■ Task brief
Reproduce verbatim the portion of the material below that opens with the line containing "Given: Click West Ham's Away wins bar" and closes with the line containing "will [x=250, y=198].", including both of those lines.

■ Exercise input
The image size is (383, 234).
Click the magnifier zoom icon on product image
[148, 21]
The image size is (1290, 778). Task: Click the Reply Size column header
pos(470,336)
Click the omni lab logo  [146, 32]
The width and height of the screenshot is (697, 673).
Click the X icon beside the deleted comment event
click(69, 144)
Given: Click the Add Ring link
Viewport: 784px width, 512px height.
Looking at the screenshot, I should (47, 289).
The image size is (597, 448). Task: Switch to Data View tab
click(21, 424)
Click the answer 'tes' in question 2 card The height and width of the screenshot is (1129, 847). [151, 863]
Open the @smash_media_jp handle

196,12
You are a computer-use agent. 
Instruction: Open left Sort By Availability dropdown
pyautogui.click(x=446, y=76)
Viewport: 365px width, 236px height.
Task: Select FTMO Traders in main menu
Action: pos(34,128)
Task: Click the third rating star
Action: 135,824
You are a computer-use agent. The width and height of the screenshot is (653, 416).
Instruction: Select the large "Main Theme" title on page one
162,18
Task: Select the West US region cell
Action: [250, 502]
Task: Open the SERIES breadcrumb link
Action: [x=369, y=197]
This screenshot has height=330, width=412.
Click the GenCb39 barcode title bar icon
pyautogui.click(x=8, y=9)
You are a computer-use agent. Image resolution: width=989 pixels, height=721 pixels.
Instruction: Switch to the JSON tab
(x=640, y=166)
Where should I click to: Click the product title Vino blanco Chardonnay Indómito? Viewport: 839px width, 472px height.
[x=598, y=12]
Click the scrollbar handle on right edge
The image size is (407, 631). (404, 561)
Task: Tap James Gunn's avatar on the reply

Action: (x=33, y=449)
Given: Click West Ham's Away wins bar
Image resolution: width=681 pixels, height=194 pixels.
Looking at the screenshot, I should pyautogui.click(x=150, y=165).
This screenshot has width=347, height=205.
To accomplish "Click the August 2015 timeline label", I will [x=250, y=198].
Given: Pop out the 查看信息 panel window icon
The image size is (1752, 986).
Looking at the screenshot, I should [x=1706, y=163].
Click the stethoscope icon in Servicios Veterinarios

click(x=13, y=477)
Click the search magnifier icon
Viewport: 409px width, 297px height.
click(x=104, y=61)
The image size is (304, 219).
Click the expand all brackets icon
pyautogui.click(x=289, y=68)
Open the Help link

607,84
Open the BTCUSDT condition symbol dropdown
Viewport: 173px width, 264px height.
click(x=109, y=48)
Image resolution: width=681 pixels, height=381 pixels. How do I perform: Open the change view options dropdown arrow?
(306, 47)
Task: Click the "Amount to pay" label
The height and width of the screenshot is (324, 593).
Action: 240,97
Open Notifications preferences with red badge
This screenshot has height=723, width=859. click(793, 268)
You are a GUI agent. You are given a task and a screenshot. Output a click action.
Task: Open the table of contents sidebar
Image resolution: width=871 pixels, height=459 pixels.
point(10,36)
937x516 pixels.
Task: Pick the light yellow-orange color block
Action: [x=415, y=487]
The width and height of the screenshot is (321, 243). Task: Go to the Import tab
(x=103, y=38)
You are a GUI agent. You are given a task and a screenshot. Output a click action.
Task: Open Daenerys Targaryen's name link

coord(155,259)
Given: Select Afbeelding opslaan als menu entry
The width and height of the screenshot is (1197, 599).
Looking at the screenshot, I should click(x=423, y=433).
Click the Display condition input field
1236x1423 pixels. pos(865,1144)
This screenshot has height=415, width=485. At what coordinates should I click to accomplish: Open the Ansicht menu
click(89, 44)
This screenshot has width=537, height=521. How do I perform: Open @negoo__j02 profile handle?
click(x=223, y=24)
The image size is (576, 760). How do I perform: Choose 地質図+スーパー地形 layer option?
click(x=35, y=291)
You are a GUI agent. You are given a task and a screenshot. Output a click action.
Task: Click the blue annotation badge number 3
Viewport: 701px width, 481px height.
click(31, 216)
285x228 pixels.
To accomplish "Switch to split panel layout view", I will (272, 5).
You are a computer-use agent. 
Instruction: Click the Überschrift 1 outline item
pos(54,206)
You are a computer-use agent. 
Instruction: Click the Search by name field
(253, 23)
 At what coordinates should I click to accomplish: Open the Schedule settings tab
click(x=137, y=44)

■ Result for this task
Given: Click West Ham's Away wins bar
Image resolution: width=681 pixels, height=194 pixels.
Looking at the screenshot, I should pyautogui.click(x=150, y=165).
This screenshot has width=347, height=205.
To accomplish "Click the August 2015 timeline label", I will [x=250, y=198].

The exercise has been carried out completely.